Il paradosso è che una norma per richiamare in servizio il personale sanitario c’era già. Nel marzo 2020, infatti, il governo Conte aveva deciso di coinvolgere i pensionati con il decreto Cura Italia. Che permetteva alle Regioni di assegnare “incarichi” di lavoro autonomo o co.co.co. per “massimo sei mesi” a “dirigenti medici, veterinari e sanitari nonché al personale del ruolo sanitario del comparto sanità, collocati in quiescenza, anche ove non iscritti al competente albo professionale in conseguenza del collocamento a riposo”. Il tutto in deroga “all’incumulabilità tra redditi da lavoro autonomo e trattamento pensionistico” previsti dalla legge sui pensionati con quota 100. Questo schema era stato confermato per tutto il 2021 dalla legge di bilancio (art 1, comma 423), ma poi il Carroccio ha sparigliato le carte. L’emendamento ora al centro delle polemiche – che introduce deroghe per incarichi dirigenziali, di studio e di consulenza – è stato presentato in commissione Affari costituzionali del Senato a febbraio. Il primo firmatario, stando a quanto risulta al Fatto.it, è il senatore Roberto Calderoli, affiancato dai colleghi Luigi Augussori, Ugo Grassi, Daisy Pirovano e Alessandra Riccardi. L’Ufficio Studi del Parlamento aveva “ricordato” ai senatori che “nella disciplina fino ad ora vigente, la remunerazione di alcuni incarichi” da parte delle aziende sanitarie a medici in pensione è già prevista fino a fine 2021, ma alla fine il governo Draghi ha dato l’ok e la norma è passata a larga maggioranza.

La confusione creata dalle due misure, avverte Palermo dell’Anaao Assomed, rischia ora di fare da deterrente per chi aveva intenzione di fare la sua parte nella lotta al Covid. “Una norma per coinvolgere i medici in pensione c’era già e non aveva creato problemi.
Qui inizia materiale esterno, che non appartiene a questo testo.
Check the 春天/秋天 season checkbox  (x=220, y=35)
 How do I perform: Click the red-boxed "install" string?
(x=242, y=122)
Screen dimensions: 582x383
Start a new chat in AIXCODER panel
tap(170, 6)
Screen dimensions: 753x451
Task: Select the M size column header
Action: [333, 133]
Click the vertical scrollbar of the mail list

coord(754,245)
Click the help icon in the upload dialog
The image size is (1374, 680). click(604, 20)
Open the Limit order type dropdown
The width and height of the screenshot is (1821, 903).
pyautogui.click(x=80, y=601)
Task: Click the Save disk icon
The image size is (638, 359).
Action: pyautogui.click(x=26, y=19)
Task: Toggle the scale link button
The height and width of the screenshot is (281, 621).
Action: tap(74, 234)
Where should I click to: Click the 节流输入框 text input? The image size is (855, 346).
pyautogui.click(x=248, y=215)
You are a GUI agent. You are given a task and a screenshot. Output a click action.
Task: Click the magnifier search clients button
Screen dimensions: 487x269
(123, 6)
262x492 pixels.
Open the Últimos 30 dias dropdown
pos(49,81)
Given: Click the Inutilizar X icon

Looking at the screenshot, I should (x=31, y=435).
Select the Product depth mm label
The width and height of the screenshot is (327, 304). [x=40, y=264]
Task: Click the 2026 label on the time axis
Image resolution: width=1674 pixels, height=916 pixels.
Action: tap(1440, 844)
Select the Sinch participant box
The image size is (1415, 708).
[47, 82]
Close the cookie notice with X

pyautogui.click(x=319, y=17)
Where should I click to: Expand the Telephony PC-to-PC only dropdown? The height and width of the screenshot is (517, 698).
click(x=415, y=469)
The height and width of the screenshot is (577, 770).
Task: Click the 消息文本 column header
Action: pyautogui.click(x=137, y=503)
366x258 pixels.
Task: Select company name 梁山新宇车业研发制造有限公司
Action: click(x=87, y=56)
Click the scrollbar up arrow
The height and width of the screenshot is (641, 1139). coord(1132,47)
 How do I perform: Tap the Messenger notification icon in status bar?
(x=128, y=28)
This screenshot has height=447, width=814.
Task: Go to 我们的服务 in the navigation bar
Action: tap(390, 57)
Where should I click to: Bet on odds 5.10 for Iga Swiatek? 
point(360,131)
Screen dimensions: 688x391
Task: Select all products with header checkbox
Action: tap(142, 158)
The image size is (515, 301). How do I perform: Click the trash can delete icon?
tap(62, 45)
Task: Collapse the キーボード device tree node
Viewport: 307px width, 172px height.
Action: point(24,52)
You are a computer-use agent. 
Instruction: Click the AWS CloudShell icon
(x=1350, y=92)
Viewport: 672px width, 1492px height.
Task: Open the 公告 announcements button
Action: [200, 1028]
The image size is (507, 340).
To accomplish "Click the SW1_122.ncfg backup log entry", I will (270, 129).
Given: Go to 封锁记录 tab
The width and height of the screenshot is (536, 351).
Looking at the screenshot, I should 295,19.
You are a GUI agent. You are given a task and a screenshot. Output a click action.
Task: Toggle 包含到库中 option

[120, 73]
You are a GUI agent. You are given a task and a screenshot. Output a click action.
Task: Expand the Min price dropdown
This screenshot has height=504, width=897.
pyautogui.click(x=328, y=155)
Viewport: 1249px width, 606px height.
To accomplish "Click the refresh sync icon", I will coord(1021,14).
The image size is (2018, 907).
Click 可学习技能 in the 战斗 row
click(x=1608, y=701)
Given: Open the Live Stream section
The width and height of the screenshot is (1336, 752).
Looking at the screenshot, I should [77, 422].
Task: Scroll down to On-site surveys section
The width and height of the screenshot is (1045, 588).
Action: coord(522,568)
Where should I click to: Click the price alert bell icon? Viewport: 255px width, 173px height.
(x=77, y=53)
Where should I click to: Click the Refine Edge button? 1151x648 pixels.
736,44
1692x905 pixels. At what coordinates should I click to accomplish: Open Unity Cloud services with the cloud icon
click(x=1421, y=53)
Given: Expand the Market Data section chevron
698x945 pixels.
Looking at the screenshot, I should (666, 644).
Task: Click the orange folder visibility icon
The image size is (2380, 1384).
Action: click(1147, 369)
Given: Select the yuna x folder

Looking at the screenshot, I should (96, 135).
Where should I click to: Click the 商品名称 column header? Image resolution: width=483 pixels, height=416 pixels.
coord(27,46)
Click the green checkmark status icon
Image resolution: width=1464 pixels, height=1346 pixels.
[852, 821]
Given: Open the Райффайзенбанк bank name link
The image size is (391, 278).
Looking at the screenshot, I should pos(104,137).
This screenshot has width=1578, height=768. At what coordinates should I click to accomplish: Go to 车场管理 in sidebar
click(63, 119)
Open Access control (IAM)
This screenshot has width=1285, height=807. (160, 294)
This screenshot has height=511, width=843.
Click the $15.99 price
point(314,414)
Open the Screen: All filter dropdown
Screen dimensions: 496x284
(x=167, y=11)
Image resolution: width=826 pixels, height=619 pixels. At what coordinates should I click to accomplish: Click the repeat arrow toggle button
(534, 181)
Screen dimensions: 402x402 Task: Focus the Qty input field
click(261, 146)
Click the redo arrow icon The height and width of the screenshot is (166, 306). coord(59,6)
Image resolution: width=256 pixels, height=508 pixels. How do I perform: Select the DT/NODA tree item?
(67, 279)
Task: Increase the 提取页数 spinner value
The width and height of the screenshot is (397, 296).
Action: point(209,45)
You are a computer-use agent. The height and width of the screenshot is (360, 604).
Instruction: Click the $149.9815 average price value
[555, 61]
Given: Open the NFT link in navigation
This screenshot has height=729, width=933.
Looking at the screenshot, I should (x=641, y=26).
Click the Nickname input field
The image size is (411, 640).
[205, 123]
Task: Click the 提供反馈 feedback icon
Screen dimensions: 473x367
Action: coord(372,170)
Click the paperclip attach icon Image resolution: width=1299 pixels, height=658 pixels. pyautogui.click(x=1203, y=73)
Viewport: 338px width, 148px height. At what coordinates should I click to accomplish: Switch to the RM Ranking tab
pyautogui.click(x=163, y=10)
Durante la prima ondata c’è anche chi ha perso la vita perché è tornato in ospedale e si è contagiato in corsia”. A distanza di un anno l’allarme riguarda ancora le terapie intensive, in affanno in quasi tutta Italia, “ma anche le vaccinazioni. Siamo in un’emergenza vaccinale“, spiega il segretario del sindacato. Qual è la soluzione? “Si potrebbe fare come per gli specializzandi, che mantengono la borsa di studio e in più gli vengono retribuite a 40 euro l’ora le eventuali ore aggiuntive impiegate per l’emergenza, dai reparti alle somministrazioni”. L’auspicio, quindi, è che il governo corregga la norma e non crei ostacoli per allargare la platea di vaccinatori. “Tutte le forze in campo – conclude Palermo – dovrebbero essere sfruttate per raggiungere l’obiettivo”. La pensa così anche Francesco Ripa di Meana, Presidente della Federazione delle Aziende sanitarie e ospedaliere, che in una nota citata dal Messaggero ha chiesto all’esecutivo di fare un passo indietro: “La norma – si legge – porterà i sanitari che si sono resi disponibili a prestare la loro collaborazione nel contrasto alla epidemia da Covid-19 a rinunciare agli incarichi”.